Forum: Vue


Subject: Network Rendering

Peggy_Walters opened this issue on Apr 20, 2006 · 11 posts


Dale B posted Thu, 20 April 2006 at 8:50 PM

Quote - I have finished building the new computer and trying to set up network rendering.  Have a few questions...

1.  The rendercow program is installed on each cow.  According to the manual I also need to install it on my computer that runs Vue 5 Infinite.  If yes, does this count as 1 of the 5 cows?

2.  Autoscan - what is this doing?  I pressed it and it started giving me a list of hundreds of ports, all of them disconnected.  I though this would only find available cows?

3.  Does having one slow cow reduce the overall render time?  Out of the 4 computers I have available, one is a rather old P3. 
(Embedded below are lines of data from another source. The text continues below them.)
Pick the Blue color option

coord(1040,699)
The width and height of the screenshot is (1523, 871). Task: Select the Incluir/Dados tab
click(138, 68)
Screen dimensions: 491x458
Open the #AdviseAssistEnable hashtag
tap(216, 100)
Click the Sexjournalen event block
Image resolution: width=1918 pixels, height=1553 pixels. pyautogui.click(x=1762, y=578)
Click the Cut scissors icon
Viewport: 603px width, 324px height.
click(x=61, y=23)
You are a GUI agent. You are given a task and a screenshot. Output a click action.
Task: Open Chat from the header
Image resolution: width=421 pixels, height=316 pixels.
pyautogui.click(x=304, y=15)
4.  Can I use the computers that are rendering for other programs, or does the rendering take 100% of the processor time?

Thanks!

Peggy

 

Peggy; 1) Yes. While Vue is acting as the render manager, it can't render itself, so you need a Cow installed on the main system. 2) The autoscan feature is supposed to look at the network and find available rendercows. I've found it better, at least with windows systems, to actually name the garden computers and add them by name. Autoscan can misinterpret some things. 3) Not really. HyperVue uses a polling system; when a Cow is finised with a frame, it gets the next available frame in the render queue. The P3 won't finish as many frames as newer computers do, and will take longer per frame, but you are still that many frames ahead. 4) Yes, you can use the other computers in the garden for other things. A RenderCow is designed to work as a background app, so another application designed to run in the foreground will work. The caveats I would apply are being careful running Internet apps,to avoid saturating the network and making Vue go Boom, and making sure that you have enough memory and hard drive swap file. And the more greedy that application is, the fewer cycles that the Rendercow will have to work with. Technically, you can also do work on the main computer, but all it takes is one tussle over a memrory block, or resources dropping below a threshold, and the render crashes and you probably lose what you have done.